PROBLEM TO SOLVE. Turn everything from the line containing "Image resolution: width=447" down to the end of the records below into a Markdown table with the columns "Row" and "Line", omitting blank lines. Leave the pictures out of the answer.

___ SUPPLIED INFORMATION

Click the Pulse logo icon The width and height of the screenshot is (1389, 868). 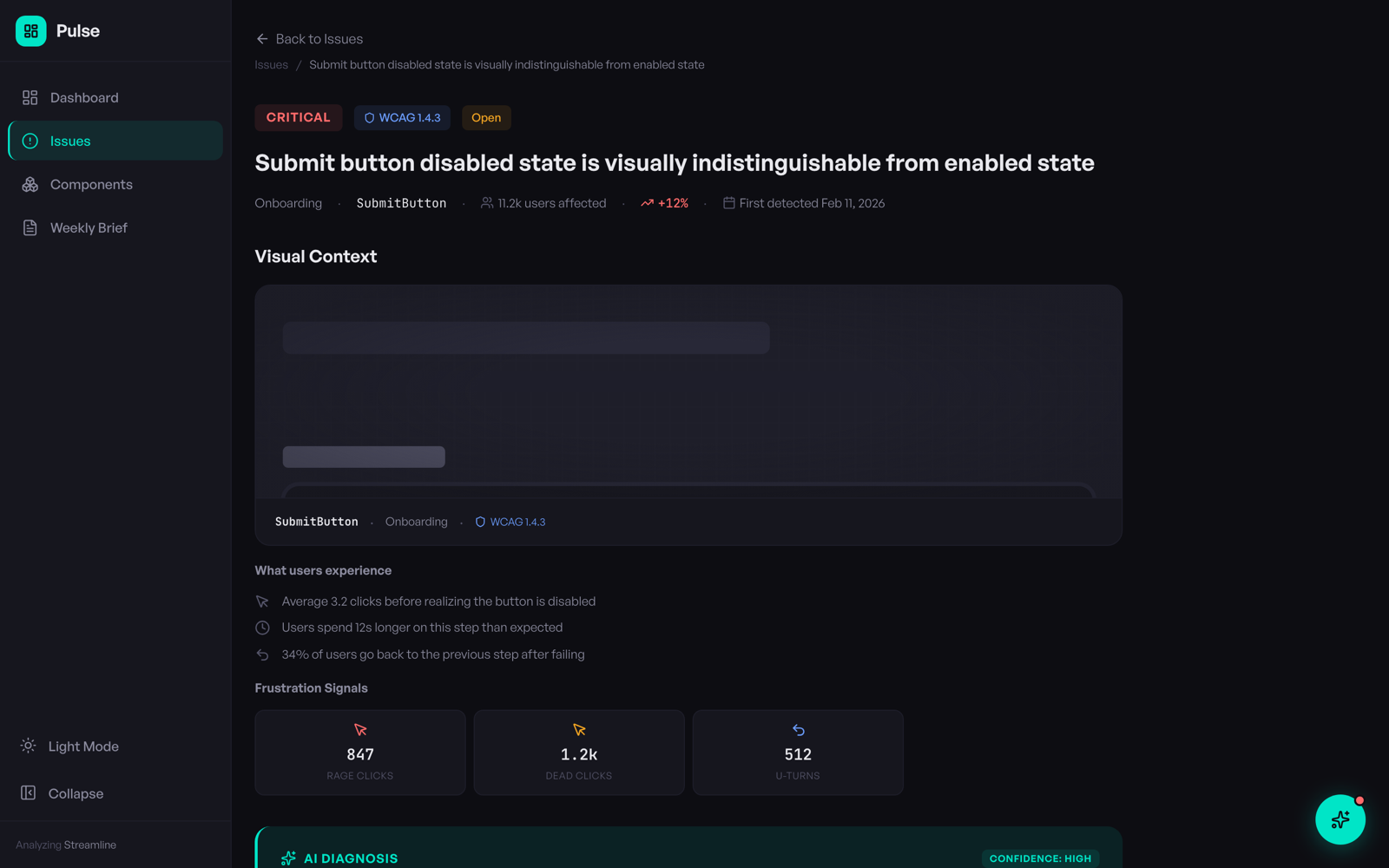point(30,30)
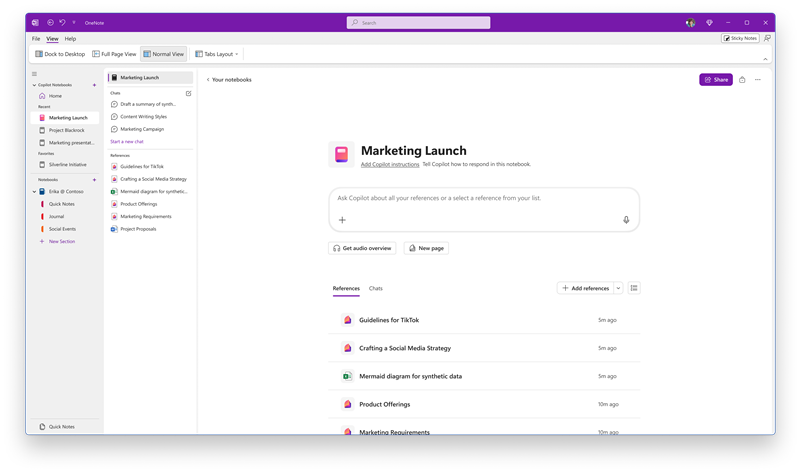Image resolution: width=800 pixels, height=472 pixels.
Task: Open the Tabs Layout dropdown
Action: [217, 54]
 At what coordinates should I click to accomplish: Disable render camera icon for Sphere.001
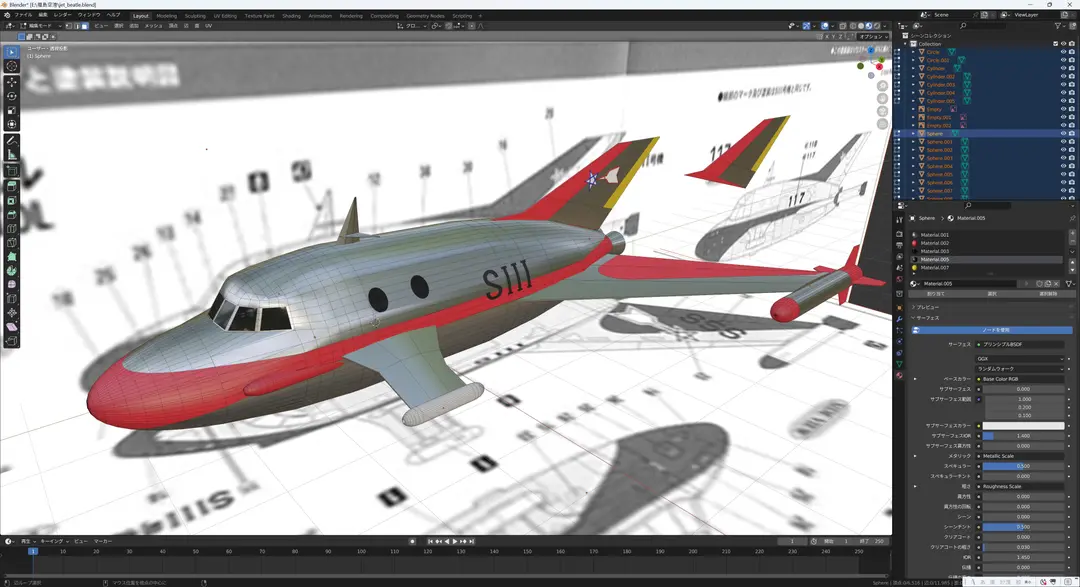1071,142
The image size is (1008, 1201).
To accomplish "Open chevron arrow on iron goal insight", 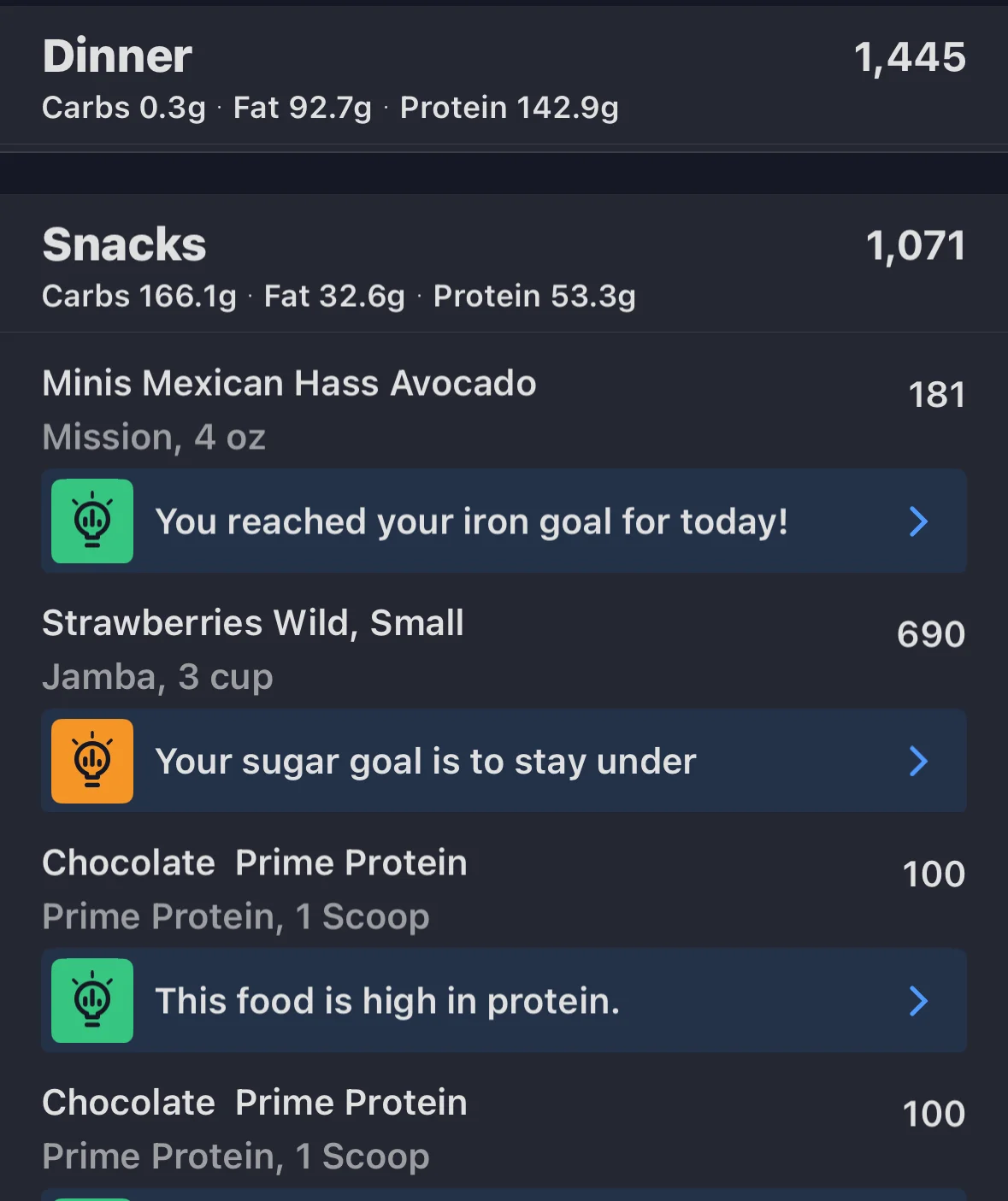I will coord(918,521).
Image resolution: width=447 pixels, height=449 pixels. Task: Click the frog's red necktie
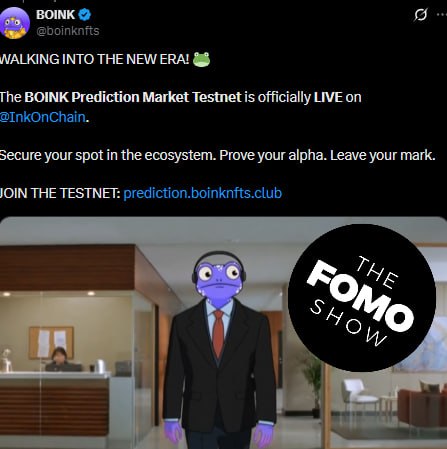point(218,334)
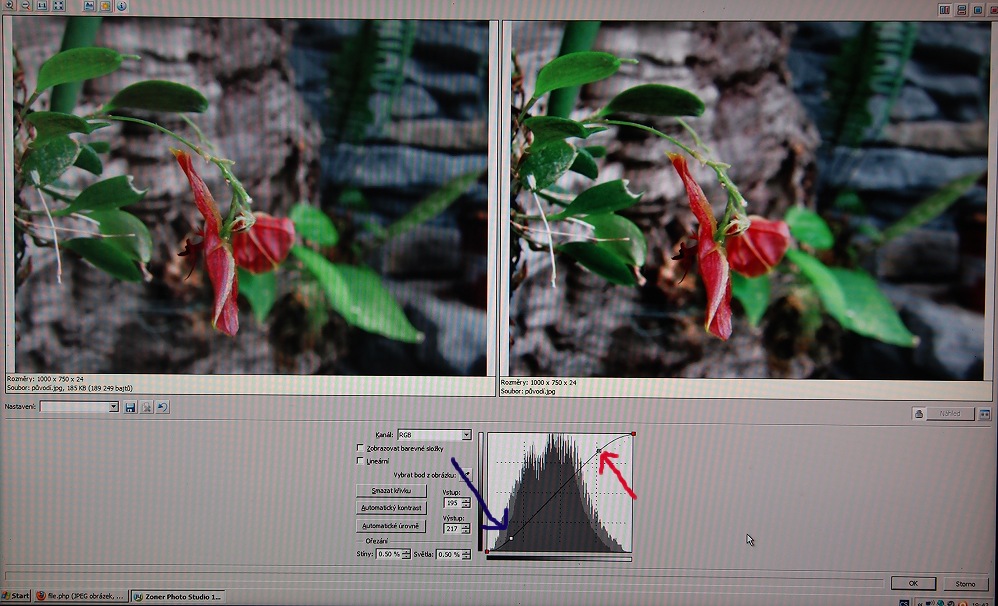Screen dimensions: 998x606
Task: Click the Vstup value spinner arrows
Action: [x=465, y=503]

______

ANSWER IN FULL.
| Row | Line |
|---|---|
| 1 | Image resolution: width=447 pixels, height=449 pixels. Task: Click the frog's red necktie |
| 2 | point(218,334) |
| 3 | Screen dimensions: 998x606 |
| 4 | Task: Click the Vstup value spinner arrows |
| 5 | Action: [x=465, y=503] |